Für ökologisch orientierte WählerInnen braucht es erhebliche Überwindungen, den Namen „Hans Hollenstein“ auf den Wahlzettel zu schreiben. Zwar gibt sich Hans Hollenstein betont ökologisch – und ist dies im Vergleich mit Toni Bortoluzzi (und auch im Vergleich mit Bruno Heinzelmann, dem „neuen“ SVP-Kandidaten, Nachtrag 7.3.05) auch tatsächlich. Nur: auch Hans Hollenstein ist ein Vertreter der weichen Nachhaltigkeit, welcher in erster Priorität die Wirtschaft sieht – einfach mit möglichst ökologischer Technik. Nur ist unterdessen längst bekannt, dass dies in einem überentwickelten Land wie der Schweiz nicht ausreicht – lebt diese doch vom Kapital anderer Länder und zukünftiger Generationen, statt bloss von den Zinsen (siehe Nachhaltigkeitsmonitoring MONET des Bundes). Es ist zwar unbestritten, dass die Stadt Winterthur in ökologischer Sicht einiges zu bieten hat (wobei sich immer die Frage stellt, welchen Anteil daran der Winterthurer Stadtrat Hollenstein wirklich beanspruchen kann). Auch auf der Internet-Seite von Herrn Hollenstein fehlen klare Positionsbezüge beispielsweise zur Atomenergie, zum Strassenbau oder zur ökologischen Finanzreform – ganz zu schweigen vom Nachweis, dass sich eine weitere Zunahme der wirtschaftlichen Aktivitäten (gemessen als BIP) mit den Anforderungen der harten Nachhaltigkeit in einem bereits massiv überentwickelten Land wie der Schweiz in Übereinstimmung bringen lässt.
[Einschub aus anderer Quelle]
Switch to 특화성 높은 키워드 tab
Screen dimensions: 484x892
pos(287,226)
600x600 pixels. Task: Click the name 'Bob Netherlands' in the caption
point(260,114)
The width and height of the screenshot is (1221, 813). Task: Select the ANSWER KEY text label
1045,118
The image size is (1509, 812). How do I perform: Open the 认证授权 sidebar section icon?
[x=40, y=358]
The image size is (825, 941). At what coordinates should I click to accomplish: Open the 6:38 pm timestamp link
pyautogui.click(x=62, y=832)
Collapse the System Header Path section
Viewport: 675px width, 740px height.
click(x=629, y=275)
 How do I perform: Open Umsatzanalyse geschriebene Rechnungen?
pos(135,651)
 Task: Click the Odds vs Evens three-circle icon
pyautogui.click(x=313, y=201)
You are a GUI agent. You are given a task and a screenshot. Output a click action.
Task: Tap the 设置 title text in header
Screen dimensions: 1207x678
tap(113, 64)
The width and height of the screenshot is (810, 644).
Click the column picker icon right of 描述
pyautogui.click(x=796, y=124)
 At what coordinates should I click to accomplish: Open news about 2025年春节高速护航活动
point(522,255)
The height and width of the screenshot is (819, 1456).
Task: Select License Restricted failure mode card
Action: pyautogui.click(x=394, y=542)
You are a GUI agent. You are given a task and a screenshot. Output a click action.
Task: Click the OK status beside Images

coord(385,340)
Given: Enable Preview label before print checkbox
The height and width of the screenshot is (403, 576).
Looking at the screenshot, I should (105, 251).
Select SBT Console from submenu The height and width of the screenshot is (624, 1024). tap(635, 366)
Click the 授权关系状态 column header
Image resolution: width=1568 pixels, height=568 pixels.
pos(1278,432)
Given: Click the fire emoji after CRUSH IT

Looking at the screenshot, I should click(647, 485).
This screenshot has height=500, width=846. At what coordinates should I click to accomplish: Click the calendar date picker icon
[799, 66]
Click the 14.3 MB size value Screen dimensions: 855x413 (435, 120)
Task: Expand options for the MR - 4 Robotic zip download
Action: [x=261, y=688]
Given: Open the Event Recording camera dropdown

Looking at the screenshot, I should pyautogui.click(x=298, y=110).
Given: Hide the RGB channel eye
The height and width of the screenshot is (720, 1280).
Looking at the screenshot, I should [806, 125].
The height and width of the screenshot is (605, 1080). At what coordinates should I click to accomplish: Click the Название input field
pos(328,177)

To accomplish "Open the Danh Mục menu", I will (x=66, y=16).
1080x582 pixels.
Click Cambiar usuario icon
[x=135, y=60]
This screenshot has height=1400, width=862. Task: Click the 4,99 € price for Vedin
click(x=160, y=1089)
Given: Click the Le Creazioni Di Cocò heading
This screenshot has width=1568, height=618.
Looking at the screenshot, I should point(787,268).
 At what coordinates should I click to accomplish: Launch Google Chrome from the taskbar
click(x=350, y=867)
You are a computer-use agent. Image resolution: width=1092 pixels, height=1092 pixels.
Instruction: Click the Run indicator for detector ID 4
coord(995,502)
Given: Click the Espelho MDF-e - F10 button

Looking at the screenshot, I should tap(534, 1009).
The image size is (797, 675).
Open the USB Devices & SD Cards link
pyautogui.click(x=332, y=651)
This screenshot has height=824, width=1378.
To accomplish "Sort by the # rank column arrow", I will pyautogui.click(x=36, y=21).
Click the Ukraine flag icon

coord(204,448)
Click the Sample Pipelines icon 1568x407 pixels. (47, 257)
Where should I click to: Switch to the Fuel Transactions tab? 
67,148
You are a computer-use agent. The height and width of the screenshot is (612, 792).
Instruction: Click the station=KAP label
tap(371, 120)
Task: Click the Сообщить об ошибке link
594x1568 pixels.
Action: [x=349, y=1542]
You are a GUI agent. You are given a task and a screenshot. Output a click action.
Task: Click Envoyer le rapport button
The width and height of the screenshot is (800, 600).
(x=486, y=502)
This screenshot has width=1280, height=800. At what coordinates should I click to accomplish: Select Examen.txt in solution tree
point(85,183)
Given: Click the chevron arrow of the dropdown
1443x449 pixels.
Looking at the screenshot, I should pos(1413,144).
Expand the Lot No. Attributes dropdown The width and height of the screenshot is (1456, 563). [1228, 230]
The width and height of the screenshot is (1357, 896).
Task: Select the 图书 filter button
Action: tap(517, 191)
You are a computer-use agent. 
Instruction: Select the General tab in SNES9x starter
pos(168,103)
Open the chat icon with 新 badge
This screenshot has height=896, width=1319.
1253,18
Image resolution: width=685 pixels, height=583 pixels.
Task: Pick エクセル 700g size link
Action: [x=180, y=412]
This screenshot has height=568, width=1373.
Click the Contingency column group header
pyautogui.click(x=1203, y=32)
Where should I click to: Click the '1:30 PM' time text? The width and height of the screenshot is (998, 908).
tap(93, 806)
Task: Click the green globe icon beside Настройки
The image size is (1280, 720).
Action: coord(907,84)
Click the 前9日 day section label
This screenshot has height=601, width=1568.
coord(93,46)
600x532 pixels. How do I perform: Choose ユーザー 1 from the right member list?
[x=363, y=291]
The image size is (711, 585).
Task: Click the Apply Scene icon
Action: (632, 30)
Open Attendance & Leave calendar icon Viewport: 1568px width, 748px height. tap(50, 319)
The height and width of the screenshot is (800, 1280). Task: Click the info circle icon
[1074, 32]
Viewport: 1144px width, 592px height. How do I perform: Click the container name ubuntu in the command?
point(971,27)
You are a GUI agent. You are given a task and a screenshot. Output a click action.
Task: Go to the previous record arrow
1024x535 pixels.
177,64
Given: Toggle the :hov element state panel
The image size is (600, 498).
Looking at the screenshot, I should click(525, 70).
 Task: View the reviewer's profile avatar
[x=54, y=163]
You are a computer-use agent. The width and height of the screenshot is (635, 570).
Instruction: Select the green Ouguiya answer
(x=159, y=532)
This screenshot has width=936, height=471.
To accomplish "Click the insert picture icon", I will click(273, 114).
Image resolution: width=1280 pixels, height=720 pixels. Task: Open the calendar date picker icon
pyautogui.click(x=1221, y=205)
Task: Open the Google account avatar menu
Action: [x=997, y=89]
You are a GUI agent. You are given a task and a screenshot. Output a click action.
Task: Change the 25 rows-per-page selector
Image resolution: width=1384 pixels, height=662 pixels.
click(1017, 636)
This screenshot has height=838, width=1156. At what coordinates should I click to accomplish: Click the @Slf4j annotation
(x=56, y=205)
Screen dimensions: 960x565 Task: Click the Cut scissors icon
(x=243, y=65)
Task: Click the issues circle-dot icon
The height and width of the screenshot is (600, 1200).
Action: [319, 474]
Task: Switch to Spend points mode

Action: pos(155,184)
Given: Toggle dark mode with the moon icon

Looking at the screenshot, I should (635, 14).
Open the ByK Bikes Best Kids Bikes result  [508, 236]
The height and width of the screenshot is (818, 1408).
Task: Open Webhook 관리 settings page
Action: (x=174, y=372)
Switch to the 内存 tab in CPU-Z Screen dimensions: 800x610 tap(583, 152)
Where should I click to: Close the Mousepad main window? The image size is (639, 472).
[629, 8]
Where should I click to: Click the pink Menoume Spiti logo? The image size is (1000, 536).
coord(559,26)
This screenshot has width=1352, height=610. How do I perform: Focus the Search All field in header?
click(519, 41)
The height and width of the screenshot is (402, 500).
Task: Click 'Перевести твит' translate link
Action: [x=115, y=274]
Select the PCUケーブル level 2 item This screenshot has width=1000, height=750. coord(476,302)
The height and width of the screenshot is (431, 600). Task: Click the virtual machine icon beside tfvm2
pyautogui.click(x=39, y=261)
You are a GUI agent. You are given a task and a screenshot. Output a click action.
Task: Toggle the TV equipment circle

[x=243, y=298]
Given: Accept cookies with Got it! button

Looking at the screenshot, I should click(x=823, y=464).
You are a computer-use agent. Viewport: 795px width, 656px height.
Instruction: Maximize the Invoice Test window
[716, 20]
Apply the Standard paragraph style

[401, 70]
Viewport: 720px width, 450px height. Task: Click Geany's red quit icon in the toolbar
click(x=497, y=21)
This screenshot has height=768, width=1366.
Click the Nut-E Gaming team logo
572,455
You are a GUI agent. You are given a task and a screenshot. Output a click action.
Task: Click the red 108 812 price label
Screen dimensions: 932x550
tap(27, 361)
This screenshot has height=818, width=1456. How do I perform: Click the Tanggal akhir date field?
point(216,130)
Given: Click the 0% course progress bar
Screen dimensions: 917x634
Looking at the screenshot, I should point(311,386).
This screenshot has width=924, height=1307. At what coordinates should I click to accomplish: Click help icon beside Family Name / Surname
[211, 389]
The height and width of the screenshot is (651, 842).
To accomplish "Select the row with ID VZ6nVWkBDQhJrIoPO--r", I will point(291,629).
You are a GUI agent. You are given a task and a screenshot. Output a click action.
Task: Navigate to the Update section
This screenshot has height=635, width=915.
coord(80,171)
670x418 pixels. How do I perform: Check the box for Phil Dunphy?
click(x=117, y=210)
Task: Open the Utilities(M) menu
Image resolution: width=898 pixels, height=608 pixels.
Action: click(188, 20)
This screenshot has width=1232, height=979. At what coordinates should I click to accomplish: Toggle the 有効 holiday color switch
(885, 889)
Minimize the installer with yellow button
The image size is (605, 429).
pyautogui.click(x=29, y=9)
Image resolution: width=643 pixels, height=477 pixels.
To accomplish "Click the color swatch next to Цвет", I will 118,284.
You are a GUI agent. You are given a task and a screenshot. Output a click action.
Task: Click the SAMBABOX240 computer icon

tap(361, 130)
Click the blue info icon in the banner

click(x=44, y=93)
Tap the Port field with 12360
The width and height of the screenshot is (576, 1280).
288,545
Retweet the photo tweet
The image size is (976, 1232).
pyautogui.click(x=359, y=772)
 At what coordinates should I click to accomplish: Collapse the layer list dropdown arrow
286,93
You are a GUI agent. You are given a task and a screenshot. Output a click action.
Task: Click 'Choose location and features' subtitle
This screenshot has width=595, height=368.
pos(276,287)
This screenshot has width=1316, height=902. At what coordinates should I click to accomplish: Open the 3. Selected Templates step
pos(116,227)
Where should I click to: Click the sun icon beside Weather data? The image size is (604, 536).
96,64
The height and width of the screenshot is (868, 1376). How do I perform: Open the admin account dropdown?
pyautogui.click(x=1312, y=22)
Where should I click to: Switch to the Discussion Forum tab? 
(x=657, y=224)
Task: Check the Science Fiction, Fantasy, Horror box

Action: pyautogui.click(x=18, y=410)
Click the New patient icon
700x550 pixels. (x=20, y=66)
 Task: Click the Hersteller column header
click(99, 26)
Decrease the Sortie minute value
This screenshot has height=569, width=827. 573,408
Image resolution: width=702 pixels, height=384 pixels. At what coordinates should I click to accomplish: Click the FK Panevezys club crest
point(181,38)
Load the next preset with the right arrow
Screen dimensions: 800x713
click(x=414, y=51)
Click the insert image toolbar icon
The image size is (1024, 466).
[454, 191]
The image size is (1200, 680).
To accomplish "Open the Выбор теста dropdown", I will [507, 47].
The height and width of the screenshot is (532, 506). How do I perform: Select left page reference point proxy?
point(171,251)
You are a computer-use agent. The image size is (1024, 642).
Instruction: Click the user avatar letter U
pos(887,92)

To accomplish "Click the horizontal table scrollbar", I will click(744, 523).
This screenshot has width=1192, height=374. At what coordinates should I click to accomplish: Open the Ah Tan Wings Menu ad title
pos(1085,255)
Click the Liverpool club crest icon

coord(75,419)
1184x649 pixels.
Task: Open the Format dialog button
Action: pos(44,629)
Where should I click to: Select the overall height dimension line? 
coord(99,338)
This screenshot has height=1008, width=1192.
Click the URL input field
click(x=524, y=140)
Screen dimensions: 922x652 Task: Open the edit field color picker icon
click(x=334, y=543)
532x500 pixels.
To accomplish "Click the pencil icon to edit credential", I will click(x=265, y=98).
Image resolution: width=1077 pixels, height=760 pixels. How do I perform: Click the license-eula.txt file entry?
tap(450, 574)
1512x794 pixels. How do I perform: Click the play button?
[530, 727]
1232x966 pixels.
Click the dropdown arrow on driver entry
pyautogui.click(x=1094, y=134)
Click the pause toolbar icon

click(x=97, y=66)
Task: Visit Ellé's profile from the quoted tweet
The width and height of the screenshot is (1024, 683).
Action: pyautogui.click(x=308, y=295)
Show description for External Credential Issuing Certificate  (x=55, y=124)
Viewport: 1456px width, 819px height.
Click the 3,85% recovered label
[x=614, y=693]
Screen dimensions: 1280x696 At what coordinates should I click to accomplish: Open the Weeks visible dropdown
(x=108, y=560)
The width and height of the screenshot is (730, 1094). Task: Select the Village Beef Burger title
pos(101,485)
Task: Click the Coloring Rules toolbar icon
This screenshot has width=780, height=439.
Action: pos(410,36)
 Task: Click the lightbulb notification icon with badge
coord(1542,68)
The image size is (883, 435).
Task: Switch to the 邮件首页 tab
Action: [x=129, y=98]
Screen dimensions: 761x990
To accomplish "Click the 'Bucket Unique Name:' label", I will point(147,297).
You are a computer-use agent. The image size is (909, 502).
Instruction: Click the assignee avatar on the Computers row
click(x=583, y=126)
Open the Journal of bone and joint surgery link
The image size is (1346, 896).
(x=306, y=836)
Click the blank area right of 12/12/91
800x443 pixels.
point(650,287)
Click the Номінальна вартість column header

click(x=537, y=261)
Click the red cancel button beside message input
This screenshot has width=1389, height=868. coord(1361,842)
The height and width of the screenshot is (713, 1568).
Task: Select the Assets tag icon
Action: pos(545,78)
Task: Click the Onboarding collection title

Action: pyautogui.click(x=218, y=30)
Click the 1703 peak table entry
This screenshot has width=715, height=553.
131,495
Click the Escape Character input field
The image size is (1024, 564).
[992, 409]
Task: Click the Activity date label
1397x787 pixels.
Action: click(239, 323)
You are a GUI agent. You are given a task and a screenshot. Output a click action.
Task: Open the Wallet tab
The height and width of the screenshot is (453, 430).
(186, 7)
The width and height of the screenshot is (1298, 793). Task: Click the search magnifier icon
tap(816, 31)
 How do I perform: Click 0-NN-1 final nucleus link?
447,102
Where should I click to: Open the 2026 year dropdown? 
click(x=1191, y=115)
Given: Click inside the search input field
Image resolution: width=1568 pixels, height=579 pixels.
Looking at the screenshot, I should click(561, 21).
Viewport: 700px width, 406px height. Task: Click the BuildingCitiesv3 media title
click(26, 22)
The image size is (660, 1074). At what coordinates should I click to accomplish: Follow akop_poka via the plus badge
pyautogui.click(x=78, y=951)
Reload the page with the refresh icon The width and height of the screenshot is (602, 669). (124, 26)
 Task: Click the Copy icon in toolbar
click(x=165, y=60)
Offenbar bleiben aus ökologischer Sicht beim zweiten Wahlgang für den Zürcher Regierungsrat nur zwei Möglichkeiten: unwirksam zu wählen, indem eine andere Person als Hans Hollenstein oder Toni Bortoluzzi auf den Wahlzettel geschrieben wird – oder die Wahl einer Person, für die Umweltschutz möglicherweise ein ehrliches Anliegen ist, aber eben erst in zweiter, dritter oder noch tieferer Priorität! Aber dies ist angesichts der realen Umweltprobleme (siehe z.B. den Intensivkurs Umweltschutz) eindeutig viel zu wenig.


Nachtrag 3.3.2005:
Der offensichtlichste SVP-Wechsel- und -Protest-Wähler ist Bundesrat Blocher. Mediennachfragen zu seiner Beurteilung des Wahlausgangs hat er gemäss 20 Minuten wie folgt beantwortet: „Ich bin nicht mehr Parteipräsident. Ich bin Bundesrat!“ Vor viereinhalb Monaten traf dies auch bereits zu, und trotzdem war Herr Blocher Mitglied der SVP-Findungskommission für die KandidatInnen-Suche: Link zur SVP-Medienmitteilung vom 16.10.04. Bereits am 23. Oktober 2004 teilte die SVP-Findungskommission den Einzelvorschlag Bortoluzzi den Medien mit. Oder ist der ex-SVP-Parteipräsident und Jetzt-Bundesrat mit der SVP Zürich und/oder den Stimmberechtigten einfach nicht mehr zufrieden?